If you're hungry, eat. Haha yeah, I learnt that one the other day aswell. c: Although I wouldn't stare at their elbow, you can stop looking at it after high five.
When your first alarm goes off and you wake up feelig wideeeeee awake...please don't tell yourself "I'm not sleepy but I still have time to rest a little longer..." You're only screwing yourself over .. ):
It's custom to tell your guests to feel yourself like at home. BUT NEXT TIME DON'T! Next thing you know they might be pooping with the bathroom door open in your house.
When you say you're going to do housework, actually do it instead of watching vine compilations. Or at the very least, get then done at a reasonable time so the hubby doesn't find out
If you need to do homework and not get distracted, pull out all the cables from your internet box, and give your phone to a sibiling to hide.
If you wake up feeling more tired than you were when you went to bed regardless of how long you slept every day for years in a row, theres a solid chance you have sleep apnea.

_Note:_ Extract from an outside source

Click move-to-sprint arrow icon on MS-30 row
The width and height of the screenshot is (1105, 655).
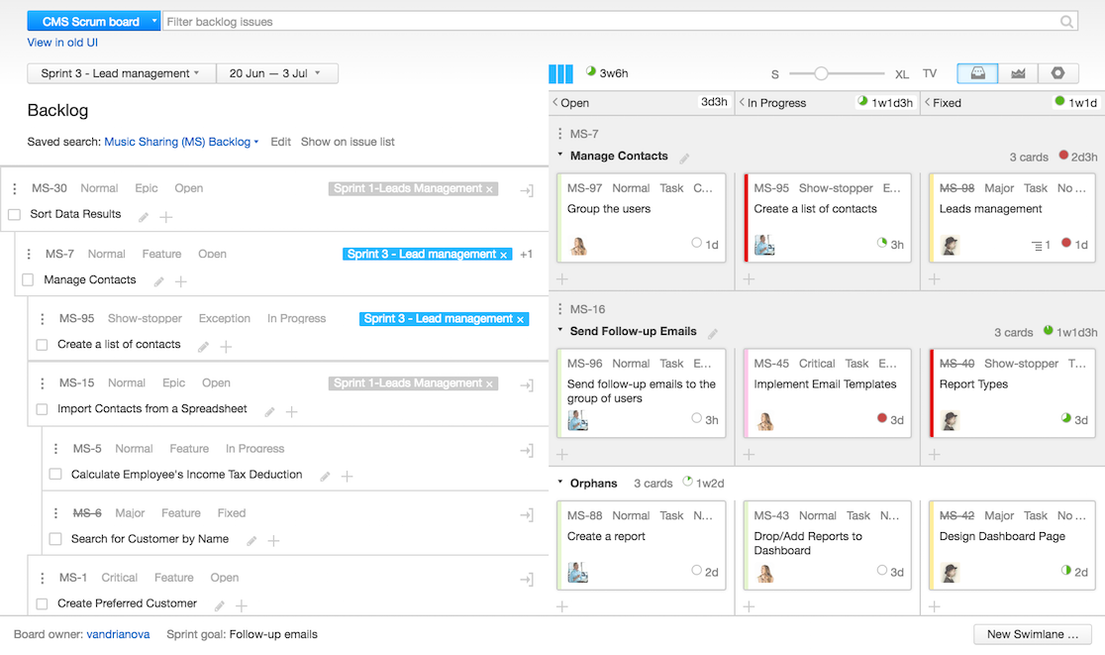pyautogui.click(x=527, y=190)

If you're chased by a mad murderer, never hide/run into a unfamiliar back alley, it may be a dead end. OR The killer may pop up behind you because he studied the map beforehand.
If you promise yourself not to play a game anymore, then actually stick to it and uninstall the game to avoid future irritation.
Except you always find yourself re-installing (lol). Never try to punch a creeper in Minecraft if you want to live.